How to quickly remove fat from the sides and abdomen, exercises for women


The problem of a dangling "skirt" over your beloved belttrousers are familiar to many women. And those who already struggled with such a problem know that removing fat from the sides and abdomen is not so simple. Normal exercises for the press are often ineffective in this part of the body, and the spiked hula-hoop is not suitable for everyone. But, fortunately, there are quite a few simple exercises that will help make the lower back tight in the home.





We remove fat from the sides - diet, wrap, cosmetics


Certainly it is not necessary to remind that the mainthe principle of getting rid of fat is a properly selected food. But the use of special clothes for weight loss often raises questions. Belts with the effect of sauna or wrapping food film really help to burn fat more intensively, but they should be worn only for the duration of training, because such a "thermos" and lack of ventilation are not very useful for internal organs, especially for women.



Use of anti-cellulite creams and gelscan also improve and speed up the result, but when applied under a film these drugs can clog pores and cause a rash, in which case it is better to stop using them and to refrain (at least temporarily) from wraps or special clothes. Also, there are often questions about the intensity and frequency of training. Many in pursuit of harmony tend to train daily, but not any exercises are suitable for this.
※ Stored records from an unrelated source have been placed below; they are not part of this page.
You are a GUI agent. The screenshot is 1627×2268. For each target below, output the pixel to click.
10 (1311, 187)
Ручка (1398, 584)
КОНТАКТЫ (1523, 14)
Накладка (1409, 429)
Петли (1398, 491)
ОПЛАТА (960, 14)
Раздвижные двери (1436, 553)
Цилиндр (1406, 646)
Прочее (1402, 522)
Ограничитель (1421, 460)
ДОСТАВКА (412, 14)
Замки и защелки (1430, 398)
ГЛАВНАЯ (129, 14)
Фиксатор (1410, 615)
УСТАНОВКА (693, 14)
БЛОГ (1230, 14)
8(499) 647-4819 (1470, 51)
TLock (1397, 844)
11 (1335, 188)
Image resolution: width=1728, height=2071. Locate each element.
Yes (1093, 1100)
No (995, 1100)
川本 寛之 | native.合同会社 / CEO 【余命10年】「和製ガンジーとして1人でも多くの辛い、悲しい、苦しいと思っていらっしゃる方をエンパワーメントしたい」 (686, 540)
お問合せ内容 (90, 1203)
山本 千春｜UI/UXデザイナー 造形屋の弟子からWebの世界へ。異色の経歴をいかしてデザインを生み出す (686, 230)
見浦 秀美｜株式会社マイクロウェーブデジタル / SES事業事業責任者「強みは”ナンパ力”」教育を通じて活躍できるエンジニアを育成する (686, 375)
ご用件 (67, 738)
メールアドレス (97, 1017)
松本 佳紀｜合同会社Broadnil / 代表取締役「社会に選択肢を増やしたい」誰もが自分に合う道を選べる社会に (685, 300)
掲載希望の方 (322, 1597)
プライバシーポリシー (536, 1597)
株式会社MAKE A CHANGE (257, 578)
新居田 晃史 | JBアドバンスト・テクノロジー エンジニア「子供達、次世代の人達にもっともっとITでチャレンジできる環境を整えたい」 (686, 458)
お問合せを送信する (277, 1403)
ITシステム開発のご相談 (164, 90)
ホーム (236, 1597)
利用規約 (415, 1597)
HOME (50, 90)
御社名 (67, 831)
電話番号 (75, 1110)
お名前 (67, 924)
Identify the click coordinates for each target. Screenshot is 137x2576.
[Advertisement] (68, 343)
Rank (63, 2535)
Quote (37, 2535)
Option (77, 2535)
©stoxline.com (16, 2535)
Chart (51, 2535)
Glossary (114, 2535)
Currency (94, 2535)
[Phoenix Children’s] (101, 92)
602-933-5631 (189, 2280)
That the result of training did not becomeonly drawing pain and discomfort, it is better to perform exercises every other day, or alternate power and aerobic (or cardio) workouts. The number of repetitions in the approach is individual, but it is important to find the golden mean - the number of times that the muscle will be sufficiently developed, but will not be injured. For example, the most optimal option is 15 repetitions after you feel a tangible burning sensation in the sides.


Exercise for women on the sides of the gymnastic ball


For such lessons, as you understand, you will needlarge inflatable ball. For many, he stayed after pregnancy, so if you do not have one, you can ask your girlfriends who have recently become moms, or replace them with "padding materials" - a padded stool, a soft chair or a big soft toy, the main thing is for you to be comfortable. The exercise is as follows:



  • Lower abdomen Lie on the ball, feet up against the wall, his hands behind his head, and we start to put together a "lock".

  • Then lift the body up and down again.

  • It is extremely important to ensure that the legs remain in their original position (knees should only be slightly bent), the hands were in the "lock", and the body did not rise higher than before the parallel with the floor.


The recommended number of repetitions is 2-3 sets of 30-40 times.


Exercise for women from the "Cobra" pose


For this exercise, you only needgymnastic mat. If you want to increase the load and further work out the leg muscles (which in this exercise are also involved), you can use weighting for the legs. The basis of this exercise is the position of the "cobra": the legs and, if possible, the pelvis are pressed to the floor, the knees are straight, the toes are stretched, the back is arched perpendicular to the floor, and the hands rest against the front for support (you can first rest on the elbows). From this exercise, we alternately take each leg back and to the opposite side, twisting the body. It is important to ensure that the amplitude of the movements is maximal, not decreasing towards the end of the approach, and the abdominal and lumbar muscles are in tone. The recommended number of repetitions is 3 sets of 18-20 times per foot.